Tuesday, March 9, 2010
Looking at the unfamiliar records, I was struck by how similar they are to the European records I have been using. Church records are very detailed and names and dates are easily read.
I'll be using this site often now that it is time to start testing the Beta site.
Saturday, March 6, 2010
The church records from Villmar revealed that Georg Burbach (born in Oberselters) married Catharina Caspari in Villmar and they had three sons born there. Adam (b 1849 - d 1854 Villmar), Hermann (b 1852 Villmar - d 1896 Milwaukee, WI), John (b 1854 Villmar - d ? Milwaukee), George (b & d 1857 Milwaukee, WI), Helena (b 1868 Milwaukee, WI), and William (b 1870 Milwaukee, WI).
Exploring the Oberselters church records shows that the prolific Burbach family (George was one of 11 children) were farmers and remained in the village for over 100 years before they began to emmigrate. At this point I can go back to 1756 when Johan Jacob Burbach married Helena Mueller in Oberselters. On the marriage record Johan Jacob said he was born in Oberselters in 1713/1723. Guess I'll keep looking for him - it's an unsolved mystery.
Monday, March 1, 2010
Mrs. Snyder's Home Made Candies
Chicagoans used to salivate at the words Mrs. Snyder’s Home Made Candies.

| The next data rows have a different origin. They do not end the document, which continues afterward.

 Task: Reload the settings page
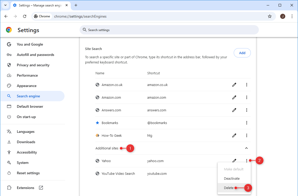click(x=25, y=16)
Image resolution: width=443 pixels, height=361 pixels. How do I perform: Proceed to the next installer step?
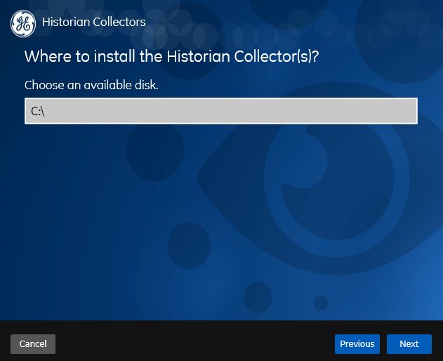coord(409,343)
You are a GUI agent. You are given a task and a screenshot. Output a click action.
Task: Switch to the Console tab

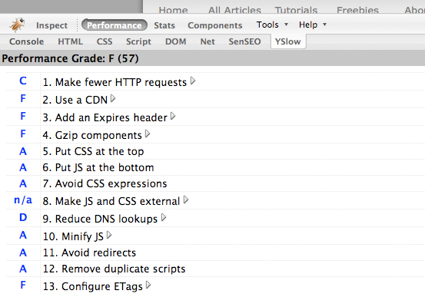tap(26, 41)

That reaction was the result of Mrs. Ora Snyder’s recipes for candy and for business success: use high quality ingredients and hire high-quality staff; sell fresh candy; provide good value for the price; give your customers what they want.
These ingredients are basic fare in today’s business classes but Mrs. Snyder didn’t learn them in business school. She developed and tested her recipes on-the-job. Like many entrepreneurs of her day, she started with limited capital and without a business plan. She could of failed but she refused to.
Her story begins in the kitchen . . .
Ora learned to make candy as a child. But in 1909, when she was a worried wife and mother, she turned to it for economic stability. At night, her kitchen produced whipped crème chocolates, fudge, divinity, and other confections. By day she sold them in some unused space belonging to a Chicago peanut & coffee roaster. Her individual sales were small, five-, ten-, and fifteen-cents. But her volume grew quickly. After four months in business she was making $500 a month, about $9,600 in today’s dollars.
Ten years later she had four stores in Chicago's Loop. She was the subject of articles in national magazines and a co-founder of a national trade organization. Twenty years later she had ten shops. Newspapers covered her plans and purchases. She lectured at conferences. Lists of prominent, successful businesswomen published in Fortune magazine, The New York Times, The Chicago Tribune and other publications all included her.
By the time she died in 1948, Ora’s candy-kitchen-factory was cooking up confections to fill 16 retail shops daily. That’s quite a successful recipe.